(170a) Invited Talk: Diffusion in Entangled Rod-Coil Block Copolymers

A large number of functional polymers of current interest have rodlike chain topologies, including main-chain semiconducting polymers and alpha-helical proteins.  The self-assembly of these functional materials using block copolymers provides an elegant route to the preparation of functional organic electronics or biomaterials.  However, little is known about the dynamics of these copolymers.  In particular, the mechanisms of molecular relaxation that enable modeling of diffusion, flow, and mechanical response necessary for understanding the rate of self-assembly and the processing of materials have yet to be elucidated.  Herein, rod-coil dynamics are studied in the entangled state, showing that dynamic behavior can be divided into two regimes with distinctly different relaxation mechanisms.  Using a combination of simulation, theory, and experiment, we demonstrate that rod-coil copolymers show significantly hindered diffusion when compared to either rod or coil homopolymers alone. 

In the short rod regime (rod length approximately equal to the diameter of the entanglement tube), the molecules continue to diffuse by a traditional reptation mechanism that is hindered by the rod rigidity.  Kremer-Grest simulations show a significant slowing of diffusion that is a function of only the ratio between the rod length and the tube entanglement radius.  A simple theory is developed that relates diffusion of the rod through the tortuous tube to Zwanzig’s theory of diffusion across a rough potential, consistent with the observations from simulation.  Experimental diffusion measurements on both rod-coil diblock and coil-rod-coil triblock copolymers are performed using forced Rayleigh scattering (FRS) to study model poly(ethylene oxide)/poly(alanine) copolymers diffusing through an entangled poly(ethylene oxide) solution.  These measurements confirm the predictions of theory and clearly illustrate that the slowing effect does not depend upon the specific molecular architecture of the block copolymer.
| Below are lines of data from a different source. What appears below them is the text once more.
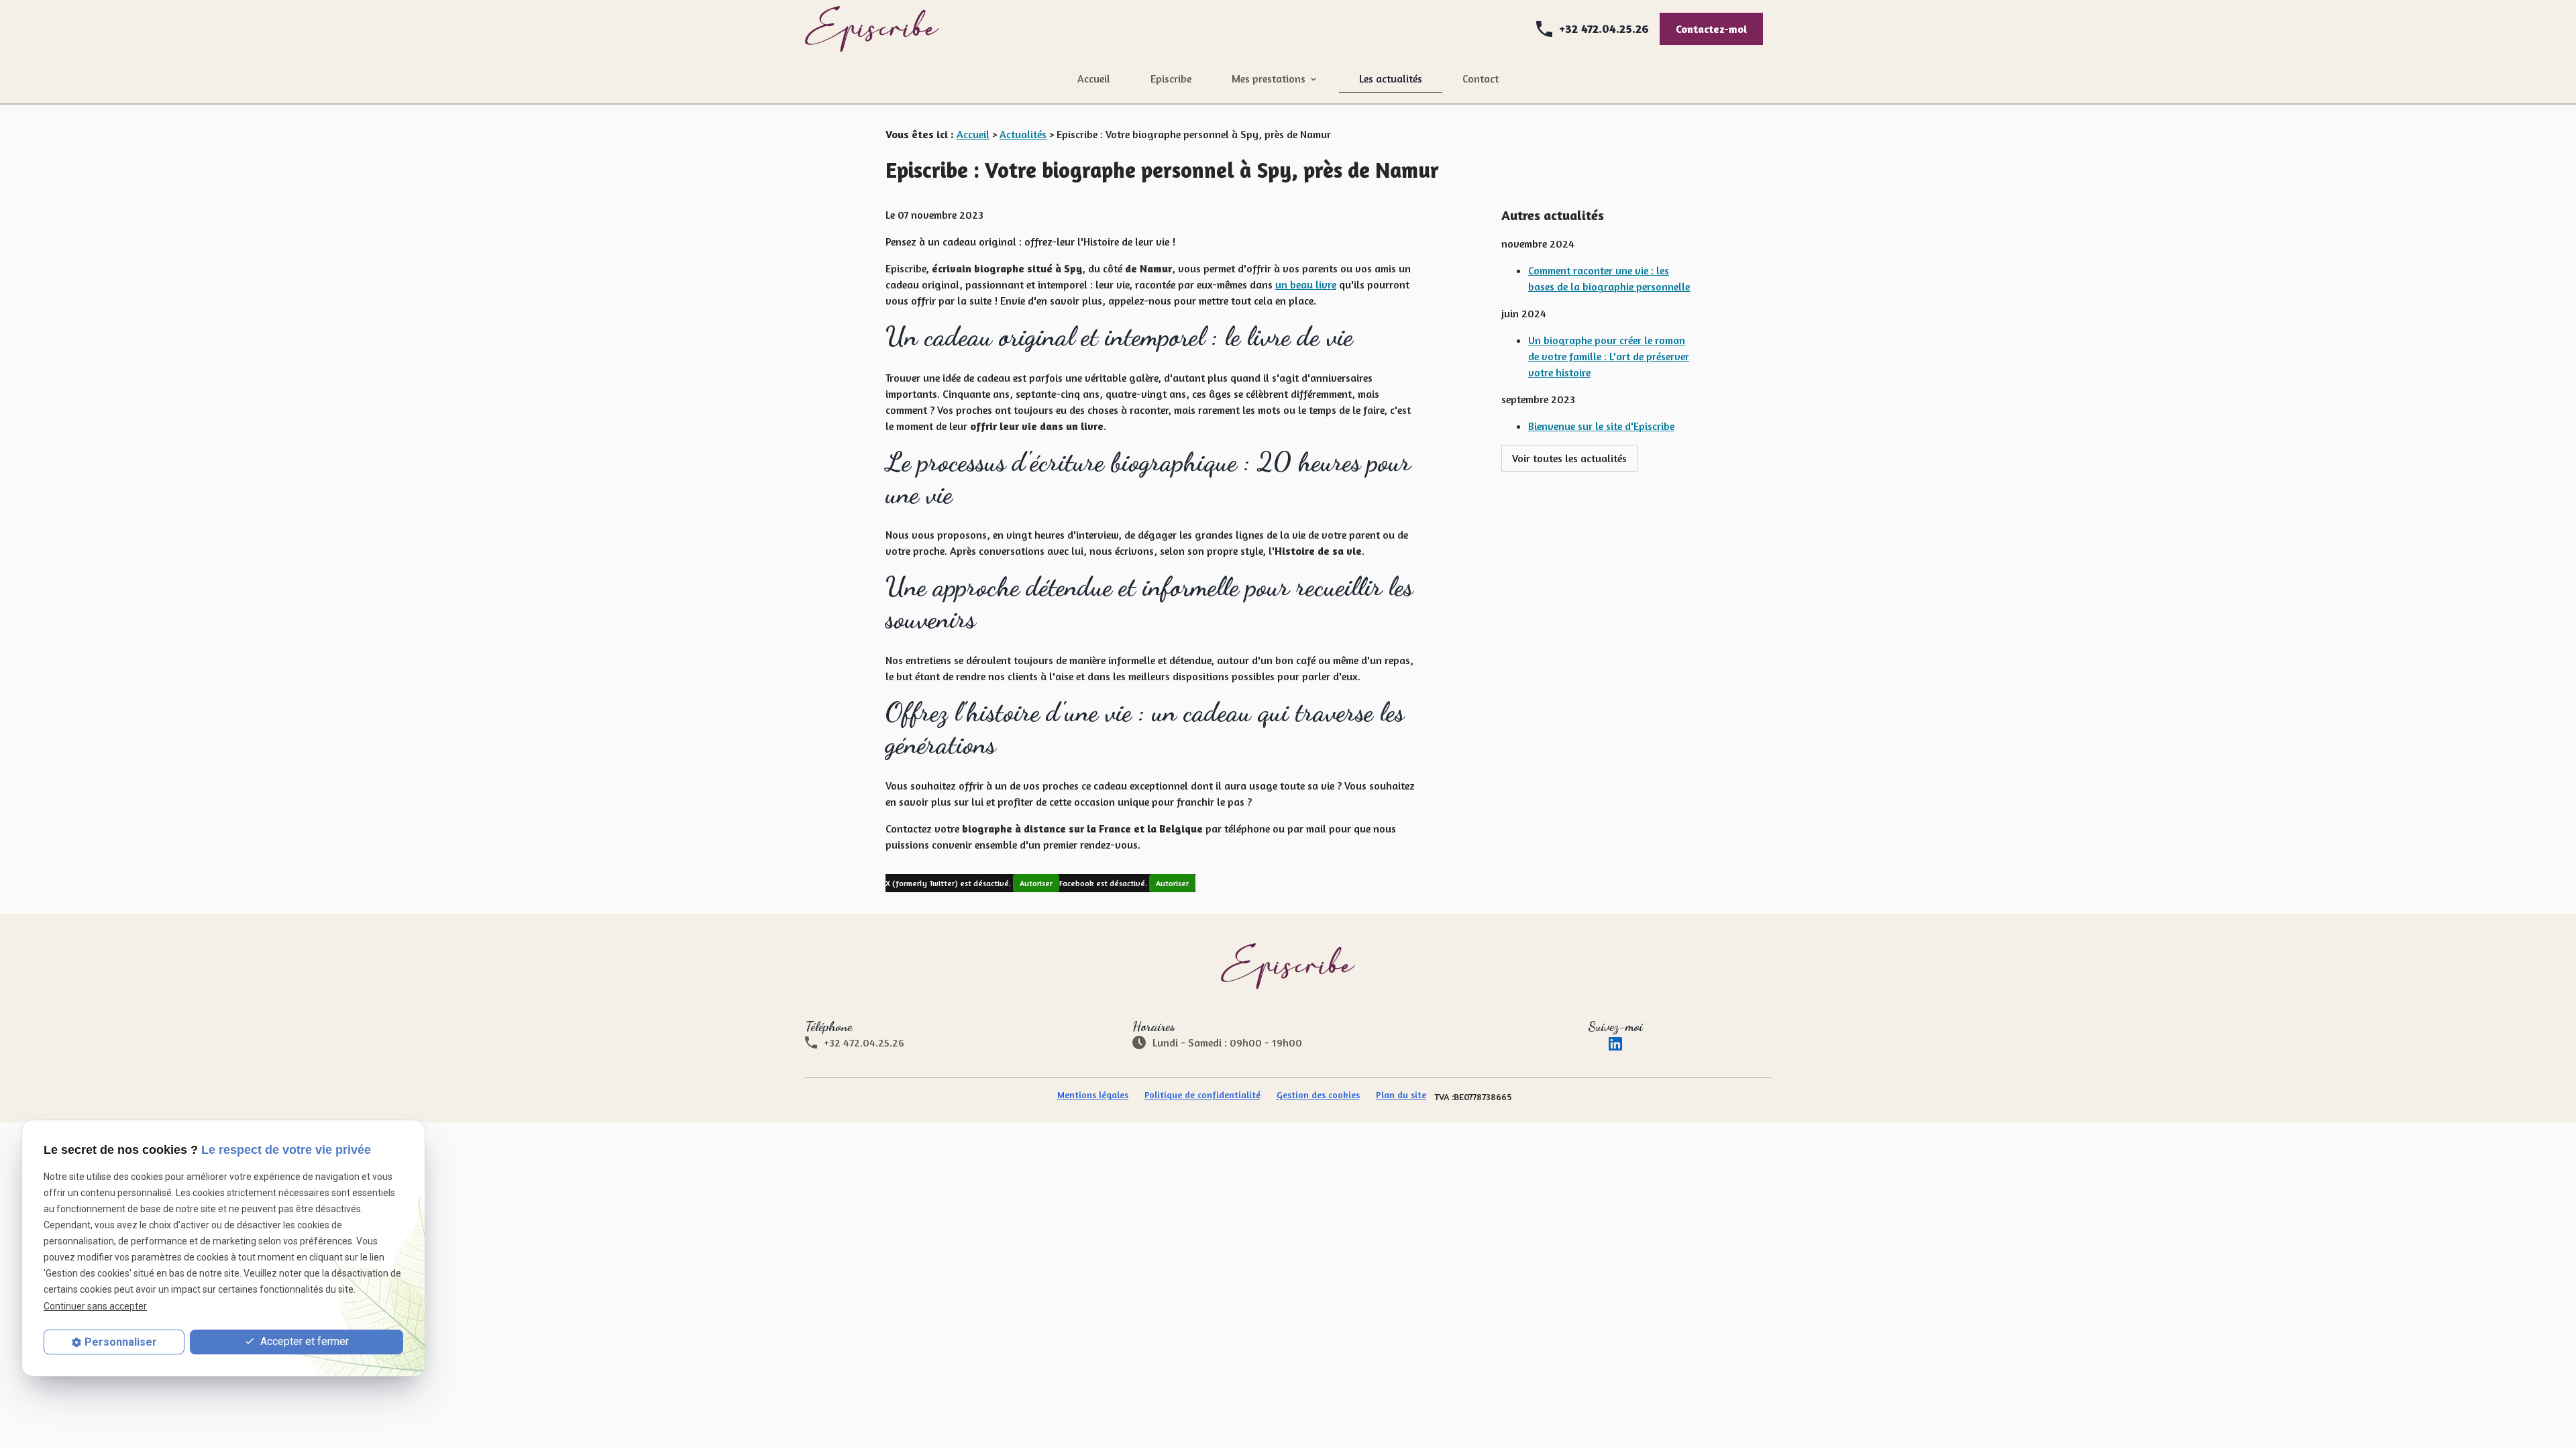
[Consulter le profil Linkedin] (1615, 1042)
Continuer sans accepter (95, 1306)
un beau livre (1305, 284)
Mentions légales (1092, 1094)
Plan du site (1401, 1094)
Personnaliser (121, 1342)
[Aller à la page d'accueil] (872, 28)
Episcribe (1170, 78)
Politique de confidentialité (1202, 1094)
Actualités (1023, 134)
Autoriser (1036, 883)
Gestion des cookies (1318, 1094)
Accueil (1093, 78)
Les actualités (1390, 78)
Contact (1480, 78)
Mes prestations (1268, 78)
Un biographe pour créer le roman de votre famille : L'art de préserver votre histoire (1608, 356)
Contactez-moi (1711, 29)
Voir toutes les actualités (1569, 458)
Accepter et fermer (303, 1341)
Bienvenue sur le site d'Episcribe (1601, 426)
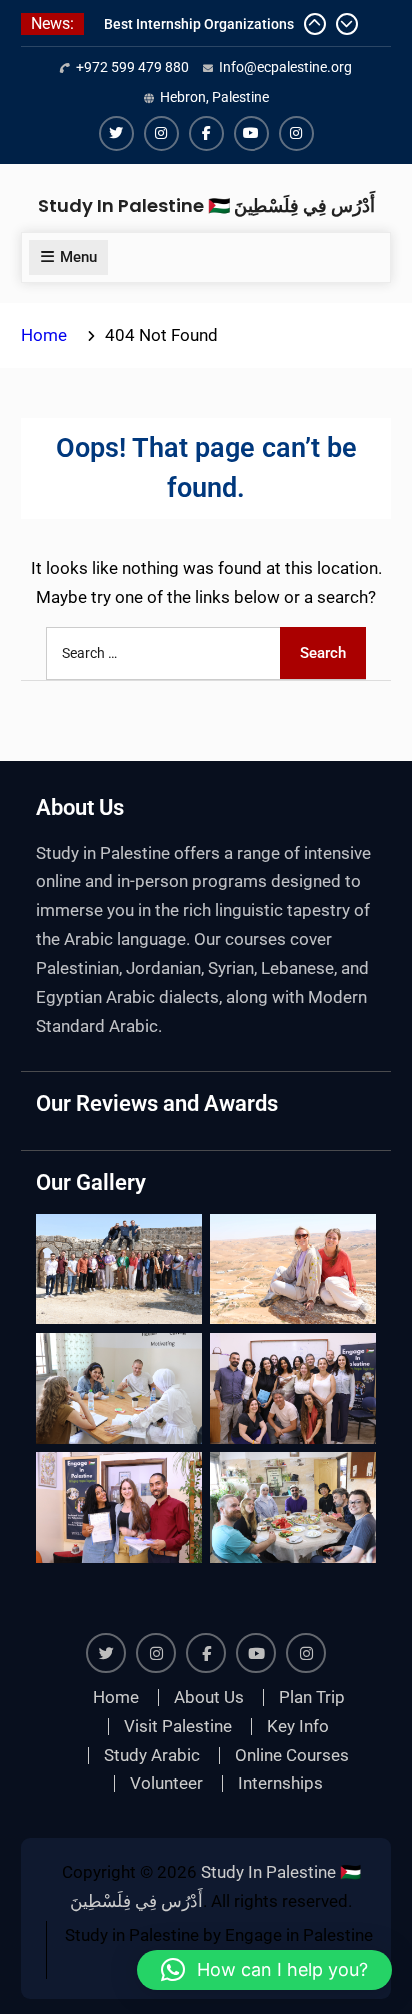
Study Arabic (152, 1755)
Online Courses (292, 1755)
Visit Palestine (178, 1726)
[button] (264, 1970)
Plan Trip (312, 1697)
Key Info (298, 1726)
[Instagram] (161, 133)
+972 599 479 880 (132, 67)
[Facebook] (206, 133)
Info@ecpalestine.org (285, 67)
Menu (78, 257)
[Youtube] (251, 133)
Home (116, 1697)
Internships (280, 1783)
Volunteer (166, 1783)
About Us (209, 1697)
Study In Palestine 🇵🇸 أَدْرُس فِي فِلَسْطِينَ (206, 205)
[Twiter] (116, 133)
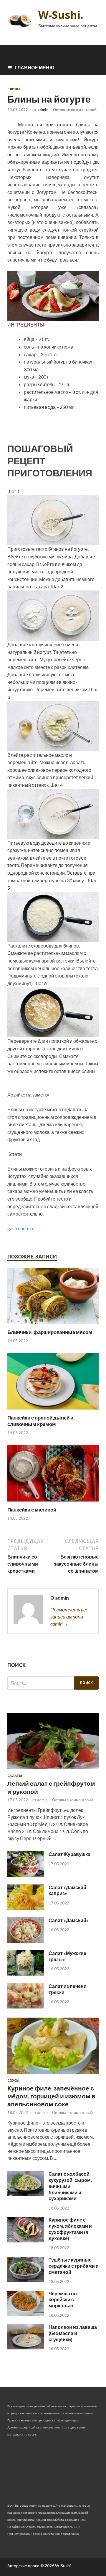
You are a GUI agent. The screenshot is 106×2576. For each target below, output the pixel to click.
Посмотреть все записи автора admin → (69, 1616)
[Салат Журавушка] (25, 1875)
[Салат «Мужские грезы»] (25, 1973)
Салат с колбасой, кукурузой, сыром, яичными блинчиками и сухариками (70, 2186)
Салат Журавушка (69, 1854)
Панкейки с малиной (31, 1510)
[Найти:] (53, 1683)
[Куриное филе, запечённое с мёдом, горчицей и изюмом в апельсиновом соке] (53, 2075)
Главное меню (34, 67)
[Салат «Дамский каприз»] (25, 1908)
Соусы (13, 2080)
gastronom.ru (20, 1228)
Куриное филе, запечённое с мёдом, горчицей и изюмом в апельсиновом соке (51, 2096)
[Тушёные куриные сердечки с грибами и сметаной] (25, 2280)
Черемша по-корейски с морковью (64, 2300)
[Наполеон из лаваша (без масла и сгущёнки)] (25, 2347)
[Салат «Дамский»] (25, 1941)
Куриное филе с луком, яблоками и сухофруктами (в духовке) (70, 2229)
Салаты (14, 1775)
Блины (13, 89)
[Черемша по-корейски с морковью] (25, 2314)
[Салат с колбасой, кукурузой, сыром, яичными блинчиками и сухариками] (25, 2194)
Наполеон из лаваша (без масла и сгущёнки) (73, 2333)
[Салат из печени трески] (25, 2006)
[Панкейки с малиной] (53, 1503)
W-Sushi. (60, 15)
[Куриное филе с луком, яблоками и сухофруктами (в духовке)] (25, 2240)
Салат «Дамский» (69, 1920)
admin (43, 109)
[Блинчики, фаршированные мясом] (53, 1325)
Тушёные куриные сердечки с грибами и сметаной (74, 2266)
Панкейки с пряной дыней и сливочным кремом (40, 1421)
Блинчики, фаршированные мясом (49, 1332)
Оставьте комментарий (75, 109)
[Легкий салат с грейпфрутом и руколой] (53, 1770)
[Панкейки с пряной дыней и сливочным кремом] (53, 1411)
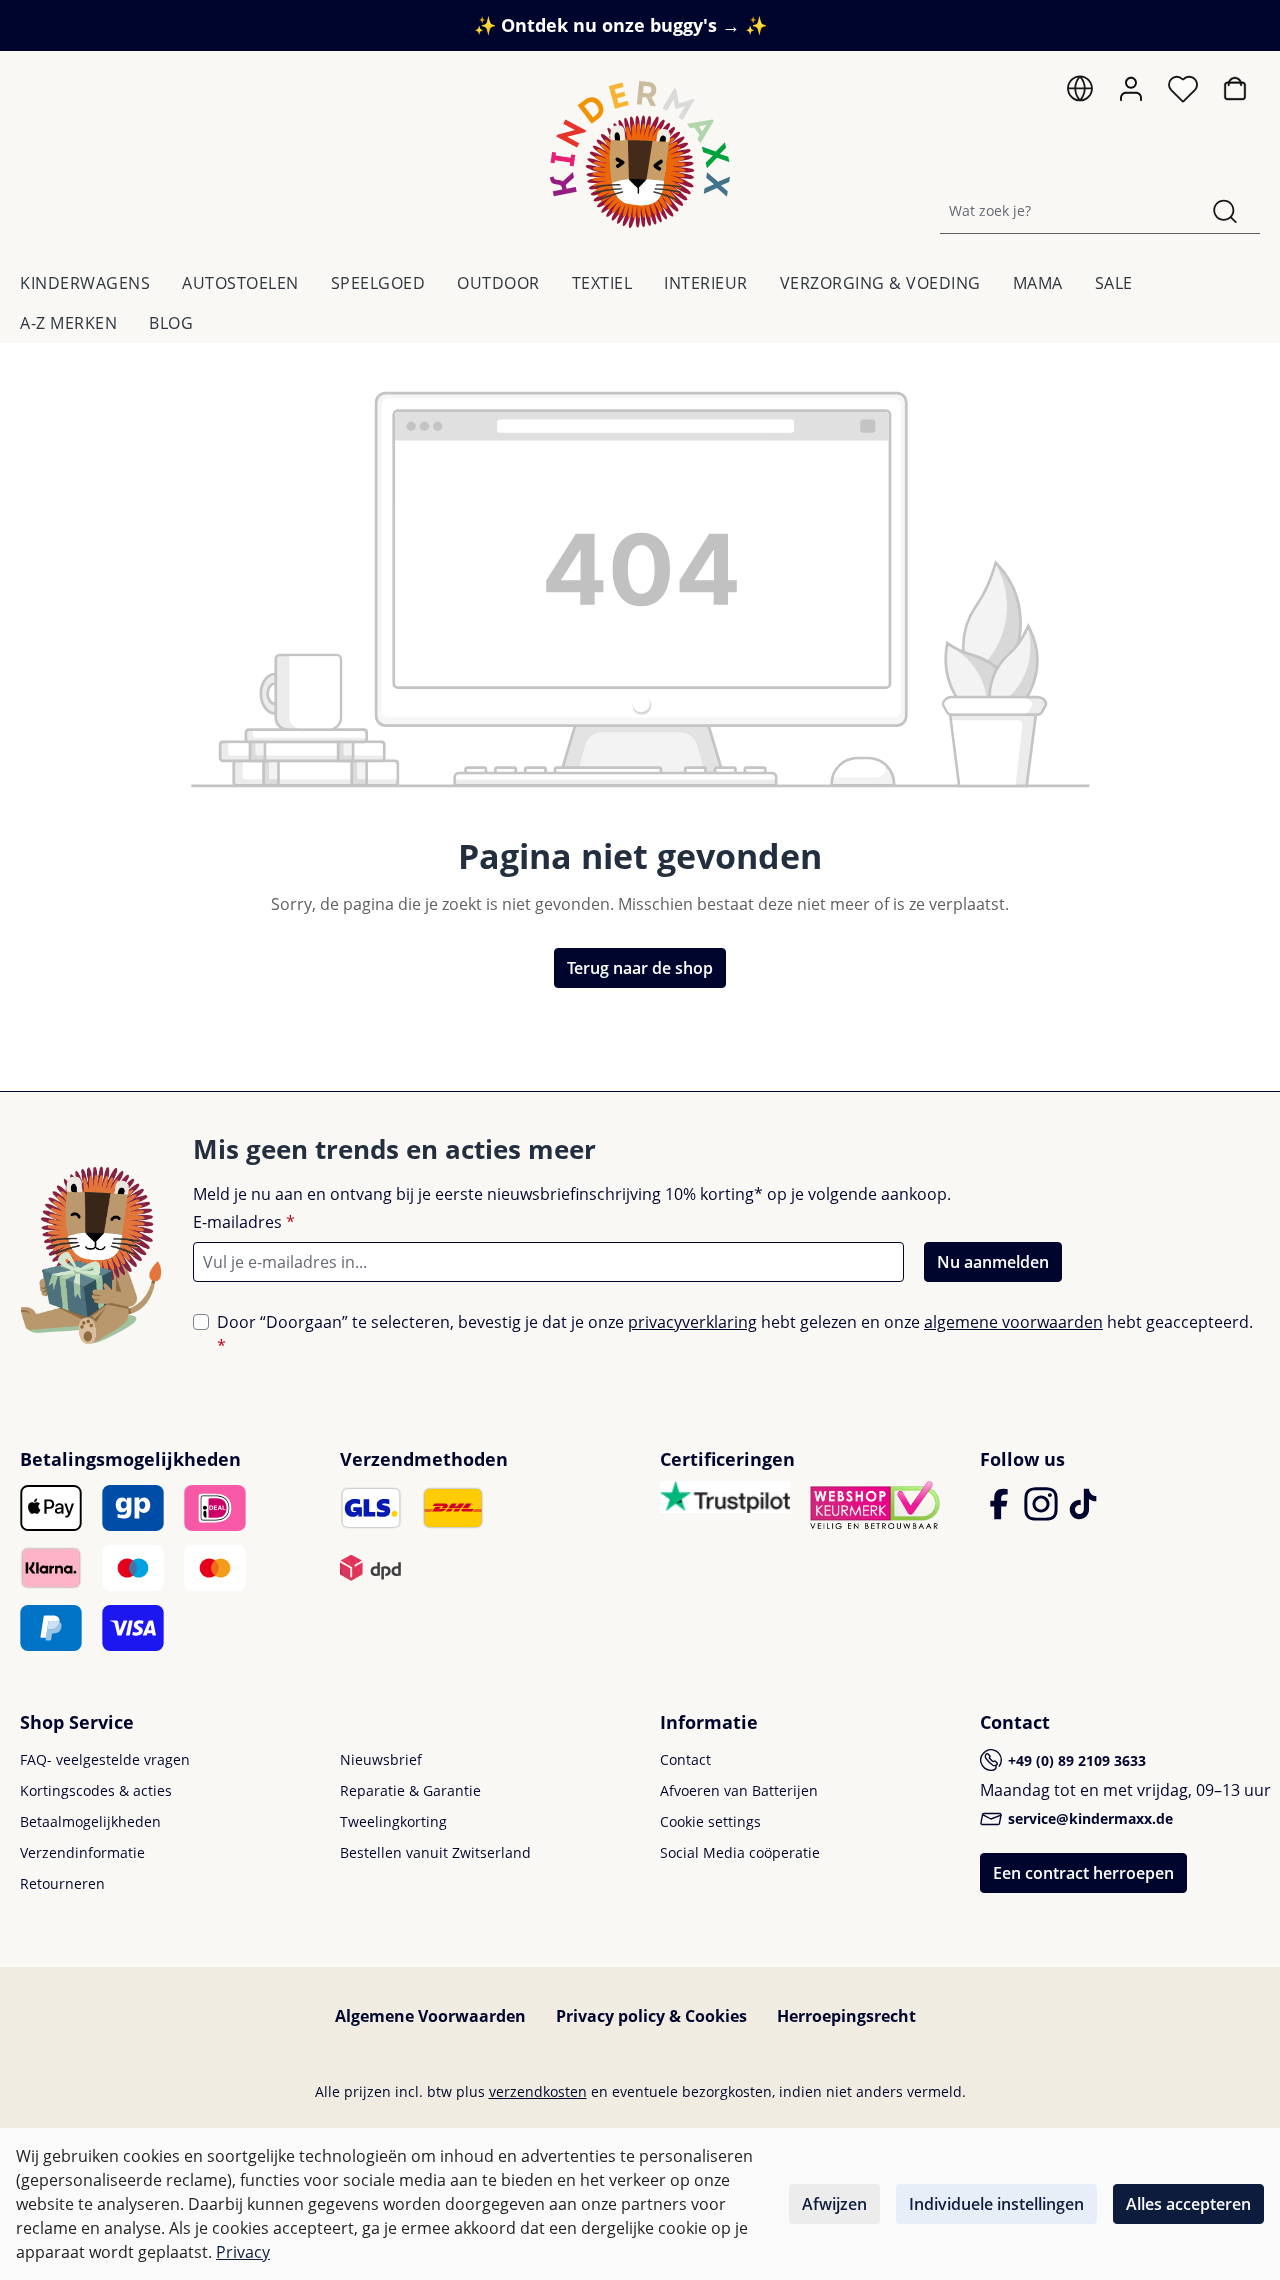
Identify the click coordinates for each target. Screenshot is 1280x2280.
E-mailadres (244, 1222)
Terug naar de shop (640, 968)
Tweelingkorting (393, 1821)
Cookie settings (710, 1821)
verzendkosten (538, 2091)
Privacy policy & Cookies (651, 2016)
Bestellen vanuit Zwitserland (435, 1852)
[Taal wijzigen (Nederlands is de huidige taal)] (1080, 93)
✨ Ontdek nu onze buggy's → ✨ (620, 25)
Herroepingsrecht (846, 2016)
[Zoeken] (1225, 210)
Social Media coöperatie (740, 1852)
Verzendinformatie (82, 1852)
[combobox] (1065, 210)
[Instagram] (1043, 1513)
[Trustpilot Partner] (725, 1495)
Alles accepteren (1188, 2204)
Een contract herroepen (1083, 1873)
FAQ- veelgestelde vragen (105, 1759)
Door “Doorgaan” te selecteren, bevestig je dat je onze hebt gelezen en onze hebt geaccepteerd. (735, 1334)
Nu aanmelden (993, 1262)
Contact (685, 1759)
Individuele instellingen (996, 2204)
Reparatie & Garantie (410, 1790)
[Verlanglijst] (1183, 94)
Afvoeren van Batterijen (739, 1790)
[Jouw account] (1131, 89)
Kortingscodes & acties (96, 1790)
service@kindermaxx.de (1088, 1818)
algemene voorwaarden (1013, 1322)
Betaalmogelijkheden (90, 1821)
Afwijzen (834, 2204)
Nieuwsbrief (381, 1759)
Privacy (243, 2252)
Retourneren (62, 1883)
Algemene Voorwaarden (430, 2016)
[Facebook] (1001, 1513)
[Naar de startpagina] (640, 154)
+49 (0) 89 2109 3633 (1075, 1760)
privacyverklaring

In the long rod regime (rod length much greater than the diameter of the entanglement tube), the molecules transition to an arm retraction mechanism, where the coil block must straighten to facilitate diffusion.  Simulations of diffusion through a fixed lattice of obstacles clearly demonstrate arm retraction scaling, and comparison of rod-coil and coil-rod-coil simulations shows that each coil block relaxes independently.  Experimental FRS measurements confirm the arm retraction scaling prediction at long rod lengths.